• Text section:
^^^^^^^^^^^^^^^^

If there ever was a model restaurant city in India, it would have to be Chennai. It has always been thought of as uber traditional, but in the last three years, the number of hotels, their grandeur and the sheer wealth of food and beverage concepts puts every other city in India to shame. One reason could be that all Chennai’s hotels are new and they showcase the very latest trends. By comparison, hotels in, say, Bangalore or Mumbai have hotels whose concepts date back ten years and more.
The Leela Palace, ITC Grand Chola and Park Hyatt being among the newest hotels in the city, have some of the most stunning restaurants. For sheer dramatics and dynamism – if one can use the term in connection with a restaurant – The Flying Elephant will be a tough act to follow. The whole Park Hyatt Chennai has a rather charming back-story, with some part of the hotel being considered the domain of the old parents, the gym and spa being the realm of the fitness-minded daughter and The Flying Elephant the purview of the son. It so happens that art has followed life, and indeed the son, whose name is Amit Mahtaney majored in Theatre Studies at Duke University, North Carolina. The upshot is that The Flying Elephant is as much drama as it is dining. Though it has a lift to connect all the floors, it’s a good idea to walk the ramp that connects all levels, from the sunken bar to the semi-private den. All the elements of the restaurant are more or less as they would be in a bachelor’s pad, except for the plethora of grills and ovens. There is a tandoor, a robata grill, a pizza oven and a vertical spit for Turkish street food. The whole idea of this eclectic menu is to have variety within a specialization, so along with succulent roast ribs, there’s an extremely authentic version of Indonesian rendang too.
Chennai is not primarily a wine drinking city: straight drinks are more the scene. “That’s why the wine list for The Flying Elephant includes easy drinking labels from the New World,” explains the Food and Beverage team. “We intend to have a series of wine dinners with the wine makers, the better to explain to our guests about the variations within the regions.”
You will see wine on the menu at ITC Grand Chola’s path-breaking all-vegetarian restaurant Royal Vega, but more than that you’ll see port and sherry! “Once we have our stocks completed, we hope to have an inventory of over 30 labels of various labels and vintages of ports and sherries,” says Samir Pandita, EAM Food and Beverage of this enormous hotel.
Royal Vega is an emerging new trend of which it is the most high-profile: the all-vegetarian restaurant in a luxury hotel. Hitherto, every restaurant in the country has had a component of vegetarian dishes. Those eateries that serve vegetarian food tended to be grouped around the lower end of the market, like the snacks at a sweetshop. Never before was cognizance taken of the sentiments of many of the captains of Indian industry who eat no meat whatsoever through their lives – there were no dedicated vegetarian restaurants for them at the luxury end of the scale.

^^^^^^^^^^^^^^^^

• Data:
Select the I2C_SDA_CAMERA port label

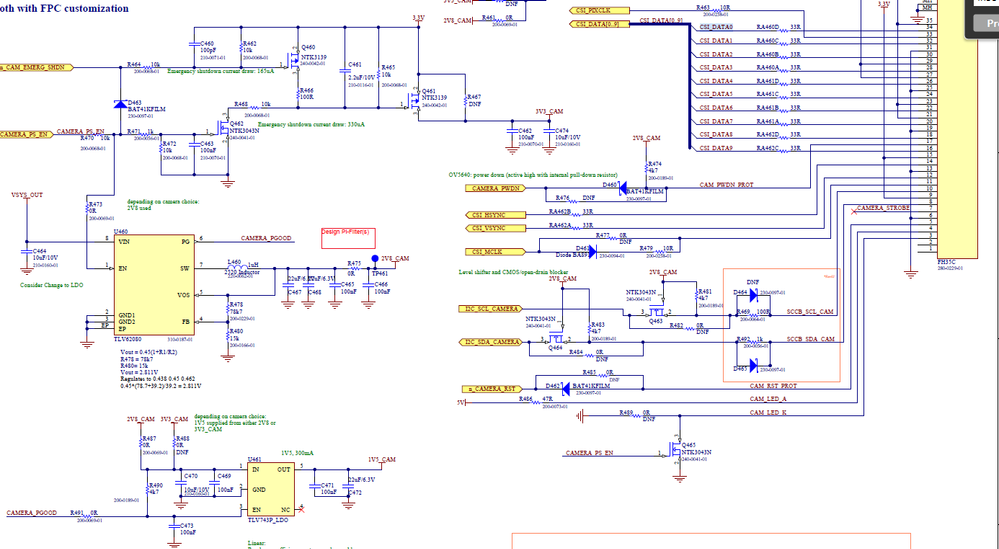pos(489,342)
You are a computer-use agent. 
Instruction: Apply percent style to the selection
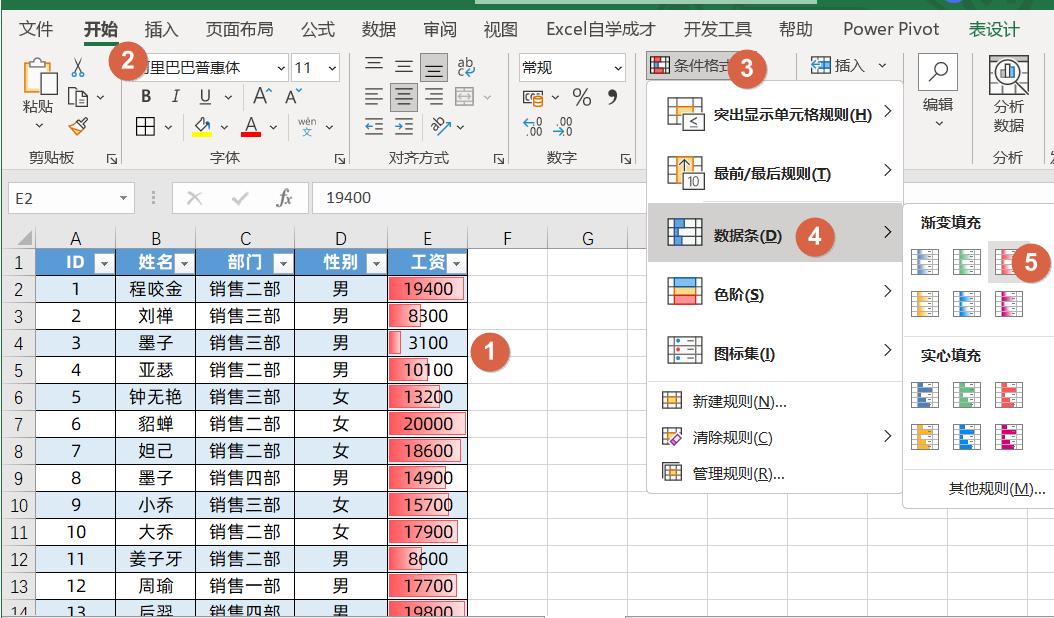coord(582,97)
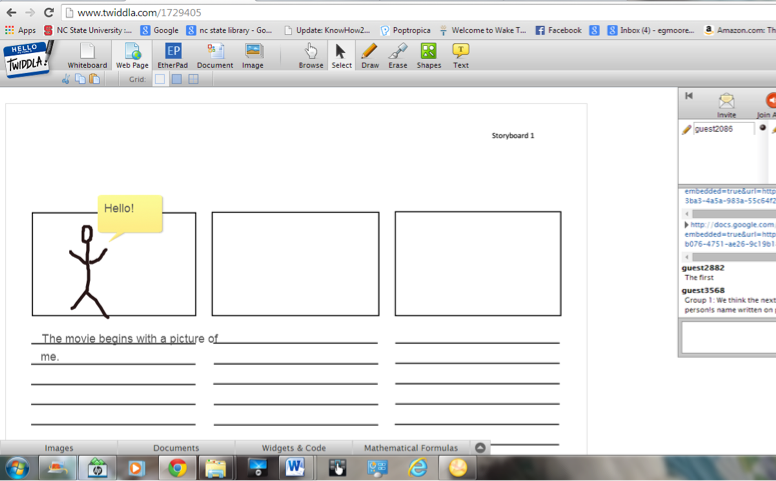Expand the bottom media panel arrow
The image size is (776, 481).
pyautogui.click(x=480, y=448)
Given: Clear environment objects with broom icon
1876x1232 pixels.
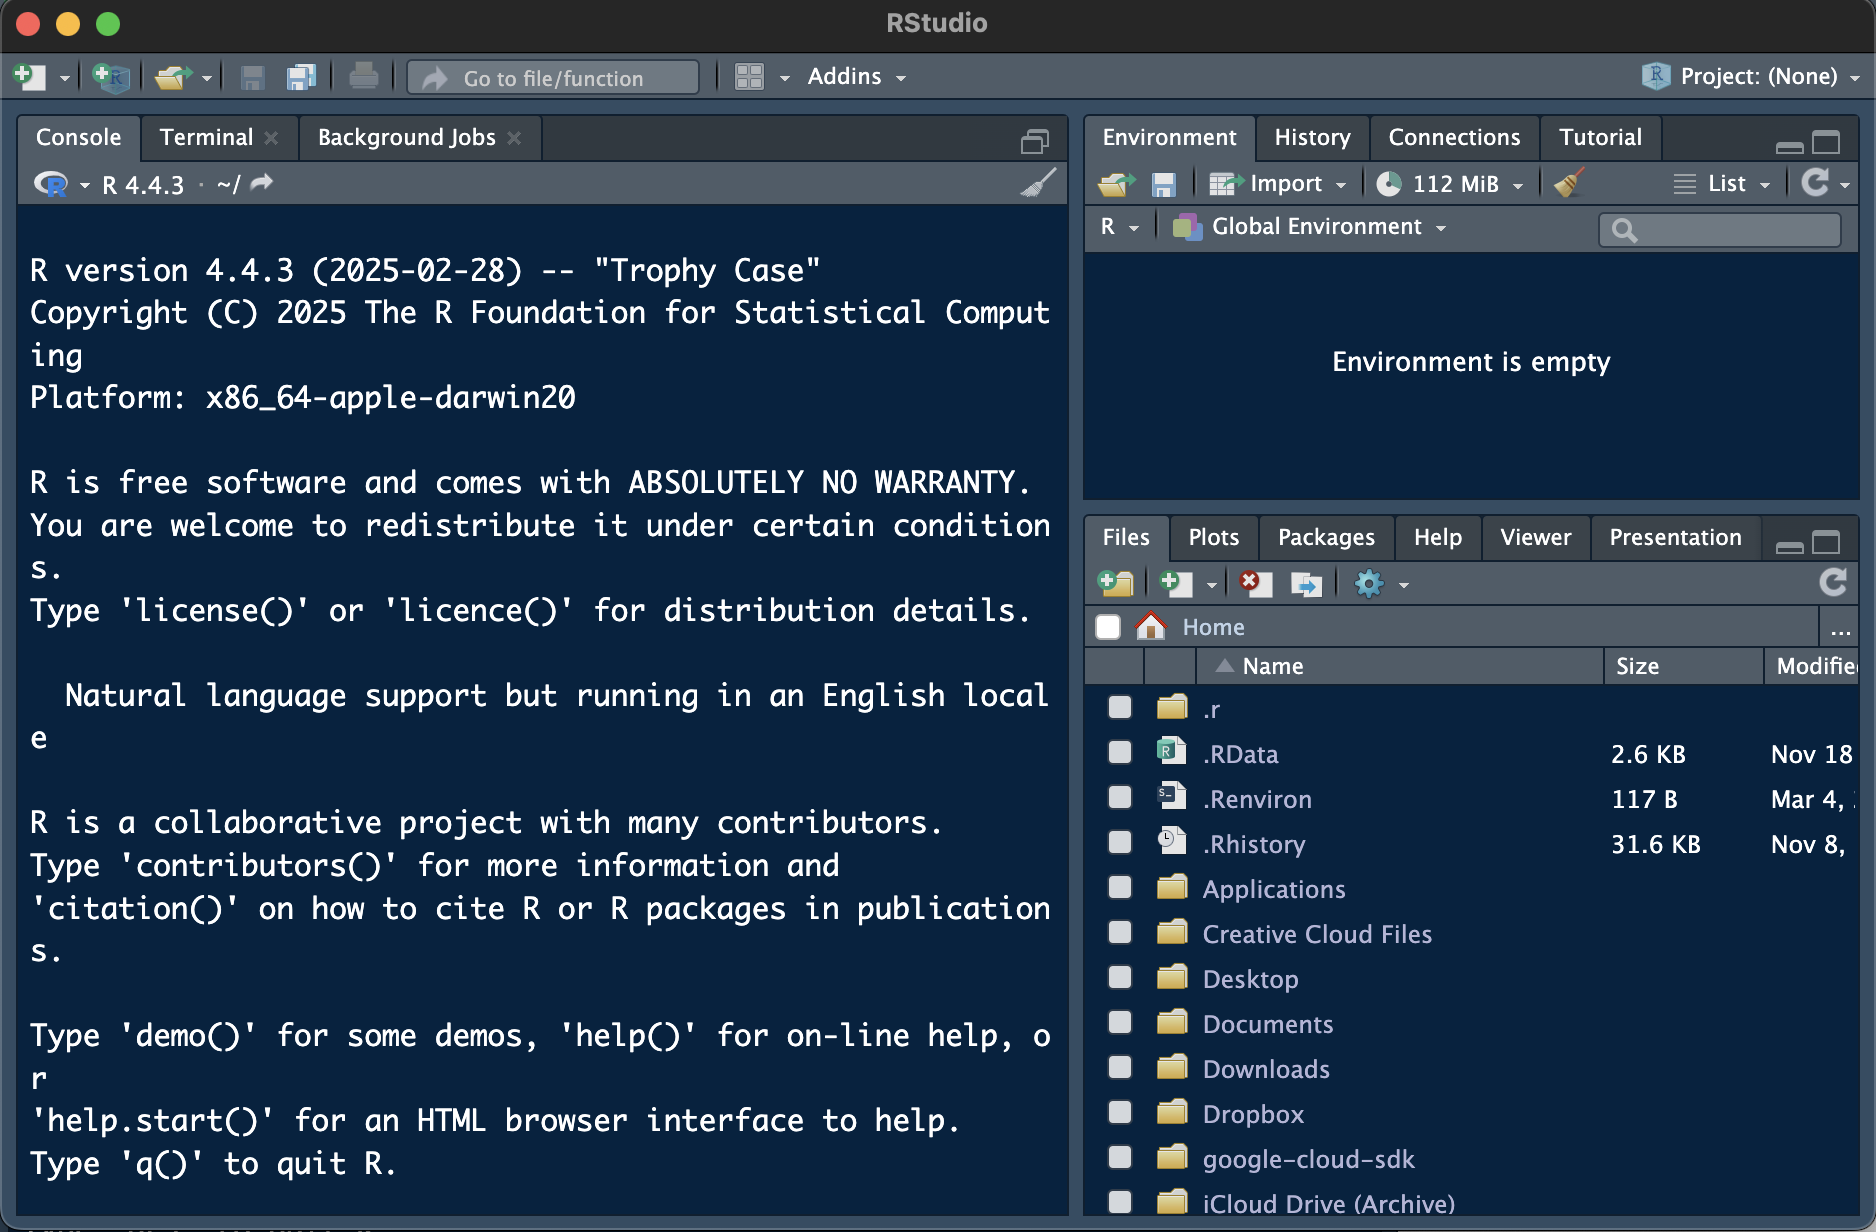Looking at the screenshot, I should [x=1568, y=184].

^^^^^^^^^^^^^^^^

• Action item A:
Answer these questions from the article on Chennai's hotel restaurants, one answer per line, marked the same way:
(i) At which university did Amit Mahtaney major in Theatre Studies?
(ii) What four grills and ovens does The Flying Elephant have?
(iii) How many labels of ports and sherries does ITC Grand Chola hope to stock once its stocks are completed?
• Action item B: According to the article on Chennai's hotel restaurants, why does the wine list for The Flying Elephant include easy drinking labels from the New World? Answer in one to three sentences.
• Action item C: Pick up the article on Chennai's hotel restaurants after its last sentence and carry it forward.

• Answer A:
(i) Duke University, North Carolina.
(ii) A tandoor, a robata grill, a pizza oven and a vertical spit for Turkish street food.
(iii) Over 30.

• Answer B: Chennai is not primarily a wine drinking city, and straight drinks are more the scene there. That is why the Food and Beverage team chose easy drinking New World labels for the list.

• Answer C:
That is why the conceptualization of Royal Vega (soon to be replicated in other cities as well) is such a game changer. The restaurant is the most glamorous and well-appointed of all those in the ITC stable. Antique look-alikes adorn glass cupboards at the entrance of the restaurant and the air of grandeur associated with royalty is palpable. No detail is too small to be lavished over: the cloche that covers each dish is reminiscent of a turban, complete with bejewelled aigrette, except that it is made of metal. The runners that bring the order to each table do so with an enormous metal tray with intricate bas-relief.
The menu has a pan Indian representation and most, if not all, the ingredients are used in Ancient India. “We have a dish on the menu that has gone on to become a best-seller,” announces Executive Corporate Chef Manjit Gill proudly. “It is Shatwari Poorva and because shatwari is the Sanskrit name for asparagus, we know that the vegetable was used in ancient times.” Some of this wisdom is hardly known to the regular diner; other lentil-based dishes will be more familiar. Speaking for myself, I can scarcely make the connection between a vegetable that has come to symbolize modern European plate decoration and medicinal usage in ancient India.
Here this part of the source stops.